Napoli si ama “zitto zitto”, come spiegato dall’attrice ieri e in tutta la sua vita.

La differenza tra Sophia Loren e i tifosi del Napoli

Immortale Sophia! La sua apparizione a Napoli vale dieci, cento volte quella di Dolce&Gabbana. Non se ne abbiano a male i due stilisti che certo hanno in simpatia Napoli, ma si capisce che la piegano alle loro esigenze per costruire un kolossal di cui si parlerà in tutto il mondo. C’è una bella differenza: Sophia, invece, ritorna per un atto di amore, il più delle volte senza che nessuno lo sappia come fanno gli innamorati veri, e si commuove per l’entusiasmo della gente. Che è pari al suo. Lacrime napulitane, autentiche, calde non fredde. Anche l’abbraccio dei napoletani, a ben guardare, scandisce la differenza: vanno incontro a Sophia come si va ad abbracciare una persona di famiglia, un’amica della quale non si può fare a meno. I tifosi che vanno incontro a Dolce&Gabbana  o a Higuain, invece, vanno incontro ad un idolo, cantano, urlano, si dimenano, si stendono per terra all’ingresso dell’albergo di Dimaro per guadagnare un selfie con Pepe Reina o con Callejon, ma, nonostante gli urli e le messinscene (le sceneggiate, cari colleghi del Corriere dello Sport, sono altra cosa), si capisce al primo impatto che non c’è amore, ma tifo, passione qualche volte autentica ma spesso insana e incontrollata.

Due storie completamente diverse ed è giusto rimarcarlo per dare a Sophia, cittadina di Pozzuoli che nel fisico e nel sorriso trattiene il fuoco ardente dei Campi Flegrei, quello che le spetta: il ruolo, che continua a svolgere, di straordinaria ambasciatrice nel mondo della napoletanità autentica. E migliore. Quella che esplode dai versi di uno dei suoi più grandi cantori moderni, Pino Daniele: Napule è, insieme, mille culure e mille paure. Cioè  è nobile e plebea, aristocratica e annaspante nelle sue miserie, genio e sregolatezza, poesia toccante e bruttissima prosa.

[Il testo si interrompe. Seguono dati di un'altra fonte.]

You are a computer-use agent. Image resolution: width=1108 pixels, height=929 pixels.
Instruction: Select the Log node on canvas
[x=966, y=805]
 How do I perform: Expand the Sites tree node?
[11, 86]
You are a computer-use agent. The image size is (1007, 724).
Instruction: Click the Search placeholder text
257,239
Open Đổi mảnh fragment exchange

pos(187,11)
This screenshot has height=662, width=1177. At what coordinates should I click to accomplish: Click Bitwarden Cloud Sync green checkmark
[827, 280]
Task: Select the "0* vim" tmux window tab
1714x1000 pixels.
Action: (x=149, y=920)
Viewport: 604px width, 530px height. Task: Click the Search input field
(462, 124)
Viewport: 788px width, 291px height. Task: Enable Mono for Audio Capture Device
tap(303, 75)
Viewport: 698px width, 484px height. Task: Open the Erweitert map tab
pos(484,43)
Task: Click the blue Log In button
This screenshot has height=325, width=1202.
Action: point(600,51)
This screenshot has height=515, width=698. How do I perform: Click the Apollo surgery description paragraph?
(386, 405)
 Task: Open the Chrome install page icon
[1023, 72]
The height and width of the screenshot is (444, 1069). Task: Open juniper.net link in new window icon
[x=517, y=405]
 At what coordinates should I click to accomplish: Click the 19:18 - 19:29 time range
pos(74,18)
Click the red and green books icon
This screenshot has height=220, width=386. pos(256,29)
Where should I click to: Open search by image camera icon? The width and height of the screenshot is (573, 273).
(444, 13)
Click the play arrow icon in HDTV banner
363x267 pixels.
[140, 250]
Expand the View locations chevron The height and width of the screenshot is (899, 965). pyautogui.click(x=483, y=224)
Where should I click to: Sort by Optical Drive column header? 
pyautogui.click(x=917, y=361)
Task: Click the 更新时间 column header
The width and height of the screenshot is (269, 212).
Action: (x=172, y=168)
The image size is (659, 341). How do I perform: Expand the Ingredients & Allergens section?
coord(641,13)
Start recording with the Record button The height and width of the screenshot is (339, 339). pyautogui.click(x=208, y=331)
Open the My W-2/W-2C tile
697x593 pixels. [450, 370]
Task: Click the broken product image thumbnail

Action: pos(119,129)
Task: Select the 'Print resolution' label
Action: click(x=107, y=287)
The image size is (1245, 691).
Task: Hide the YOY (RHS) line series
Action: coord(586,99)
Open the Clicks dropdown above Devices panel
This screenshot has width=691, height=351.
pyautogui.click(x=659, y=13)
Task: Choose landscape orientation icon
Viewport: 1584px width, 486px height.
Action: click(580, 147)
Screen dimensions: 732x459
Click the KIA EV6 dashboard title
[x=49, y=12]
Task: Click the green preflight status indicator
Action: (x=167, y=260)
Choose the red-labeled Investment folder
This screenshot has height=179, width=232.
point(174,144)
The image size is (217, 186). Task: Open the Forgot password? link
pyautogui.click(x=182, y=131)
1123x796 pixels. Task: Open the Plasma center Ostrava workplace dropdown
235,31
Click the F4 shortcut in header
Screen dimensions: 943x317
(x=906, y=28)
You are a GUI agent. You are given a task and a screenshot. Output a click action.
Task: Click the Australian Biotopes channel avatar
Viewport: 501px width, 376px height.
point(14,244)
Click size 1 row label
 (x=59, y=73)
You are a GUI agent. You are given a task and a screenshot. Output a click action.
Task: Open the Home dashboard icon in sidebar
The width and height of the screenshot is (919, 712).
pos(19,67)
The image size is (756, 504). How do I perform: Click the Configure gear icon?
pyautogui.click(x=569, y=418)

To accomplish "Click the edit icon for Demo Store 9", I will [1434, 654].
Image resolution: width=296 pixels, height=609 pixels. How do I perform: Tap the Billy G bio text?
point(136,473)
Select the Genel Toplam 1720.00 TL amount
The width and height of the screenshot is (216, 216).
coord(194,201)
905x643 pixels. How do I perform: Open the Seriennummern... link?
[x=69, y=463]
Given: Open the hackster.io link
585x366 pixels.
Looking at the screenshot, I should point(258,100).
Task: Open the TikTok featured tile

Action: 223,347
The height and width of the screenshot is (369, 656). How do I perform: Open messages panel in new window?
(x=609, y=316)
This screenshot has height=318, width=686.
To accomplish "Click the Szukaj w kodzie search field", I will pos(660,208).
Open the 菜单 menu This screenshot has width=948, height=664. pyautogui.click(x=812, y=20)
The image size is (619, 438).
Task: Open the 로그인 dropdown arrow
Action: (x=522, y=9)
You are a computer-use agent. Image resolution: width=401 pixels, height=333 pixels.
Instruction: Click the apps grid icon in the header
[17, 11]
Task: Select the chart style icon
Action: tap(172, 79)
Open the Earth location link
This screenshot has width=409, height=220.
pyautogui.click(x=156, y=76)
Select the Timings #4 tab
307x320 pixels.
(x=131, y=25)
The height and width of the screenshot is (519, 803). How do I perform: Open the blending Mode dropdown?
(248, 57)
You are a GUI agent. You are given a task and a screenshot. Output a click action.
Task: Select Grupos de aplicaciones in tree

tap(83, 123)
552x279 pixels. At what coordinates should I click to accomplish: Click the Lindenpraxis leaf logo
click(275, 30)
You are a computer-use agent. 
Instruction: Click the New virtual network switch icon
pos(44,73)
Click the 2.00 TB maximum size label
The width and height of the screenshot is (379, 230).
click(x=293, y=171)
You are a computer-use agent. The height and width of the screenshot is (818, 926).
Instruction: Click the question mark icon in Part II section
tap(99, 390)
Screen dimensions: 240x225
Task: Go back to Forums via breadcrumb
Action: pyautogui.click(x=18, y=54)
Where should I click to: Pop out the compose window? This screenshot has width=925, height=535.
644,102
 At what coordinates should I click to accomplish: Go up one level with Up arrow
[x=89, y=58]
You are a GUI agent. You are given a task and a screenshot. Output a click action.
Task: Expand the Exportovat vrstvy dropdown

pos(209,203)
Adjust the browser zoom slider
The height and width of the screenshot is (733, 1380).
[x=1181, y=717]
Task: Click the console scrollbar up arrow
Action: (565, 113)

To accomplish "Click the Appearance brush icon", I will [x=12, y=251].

Sophia, insomma, è ricomparsa nella città eccitata dai due stilisti con la nobiltà della diva ma anche con la schiettezza prorompente della pizzaiola che ringrazia il sindaco per le belle parole ma poi gli sussurra che è anche nu’ bellu guaglione. Nel cortile del Maschio Angioino ha dato il meglio di sé ed ha ripetuto un concetto che aveva già espresso e che ce la rende particolarmente cara: Napoli, ha detto, deve essere amata zitto zitto, senza clamori e annunci roboanti. Proprio come fa lei, che, oltre le occasioni ufficiali, ritorna in città molto più spesso di quanto si creda. Qualche anno, fa al cronista che la incontrò a Procida sul set di Francesca e Nunziata, confessò: «Napoli è una emozione alla quale non posso rinunciare, voglio viverla da sola, però, con pochissimi amici e condividerla con i napoletani che, però, non sanno che io sto in quella strada, in quella piazza, davanti a quel tratto di mare dove si è consumata la mia infanzia. Vengo, come diciamo noi, zitto zitto. E ritornerò ancora, sempre zitto zitto, come hanno cantato Murolo e Peppino». Parole da scolpire, da recitare in Parlamento e nelle aule di Comune e Regione: se abbassiamo tutti la voce le cose, vedrete, andranno molto meglio e forse si potrà davvero iniziare a ricostruire  Città della Scienza e avviare la bonifica di Bagnoli.

Gli apprezzamenti di Sophia, del resto, dovrebbero aver gasato il bel guaglione giustamente orgoglioso di tanta acchiappanza. Ci aspettiamo un grande campionato. A palazzo San Giacomo e al San Paolo. Zitto zitto, però.